(Study text):
<<<<

Proton pump inhibitors increase the chemosensitivity of patients with advanced colorectal cancer

INTRODUCTION

Colorectal cancer (CRC) is one of the most common malignant tumors [1–3]. Fluorouracil (5-FU) is the first-line anticancer drug in the treatment of CRC, but most patients with advanced or recurrent cases have poor prognosis because of developing chemoresistance [4]. The mechanisms of 5-FU chemoresistance in CRC remain unclear. Understanding of the mechanisms responsible for the 5-FU chemoresistance is important for developing novel therapeutic strategies for CRC.

>>>>

(Dataset content):
<<<<

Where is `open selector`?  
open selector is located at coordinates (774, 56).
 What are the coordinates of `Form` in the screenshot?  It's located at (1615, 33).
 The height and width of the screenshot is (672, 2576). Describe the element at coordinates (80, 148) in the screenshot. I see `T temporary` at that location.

>>>>

(Exercises to complete):
#1 According to the colorectal cancer text, which drug is the first-line anticancer treatment for CRC?
#2 Write the next part of the colorectal cancer text, picking up after its last sentence.
The listing plays no part in what comes next.

(Responses to the tasks):
#1 Fluorouracil (5-FU).

#2
Development of multiple drug resistance (MDR) has been associated with low pH in cancer cells [5]. High levels of H+ induce protonation and neutralization of chemotherapy drugs, thus decreasing their uptake by cancer cells [6]. The Warburg effect increases production of lactic acid, resulting in acidic microenvironment in cancer cells [7]. The acidic microenvironment then leads to the overexpressed proton pumps to avert acidification in cancer cells. Chemoresistance can be reversed by proton pump inhibitors (PPIs), which inhibit activity of H⁺−ATPases and drug retention outside of the cancer cells [8]. Recent studies have demonstrated that the sensitivity of B-cell tumors and breast cancer cells to chemotherapy drugs can be increased by PPIs [9, 10]. Thus, PPIs might represent an innovative class of chemosensitizers that increase the sensitivity of CRC cells to chemotherapy.

In this study, we tested the hypothesis that co-administration of a proton pump inhibitor may alter chemotherapy effectiveness. We used in vitro and in vivo approaches, as well as clinical data, to analyze the efficiency of PPIs in colorectal cancer.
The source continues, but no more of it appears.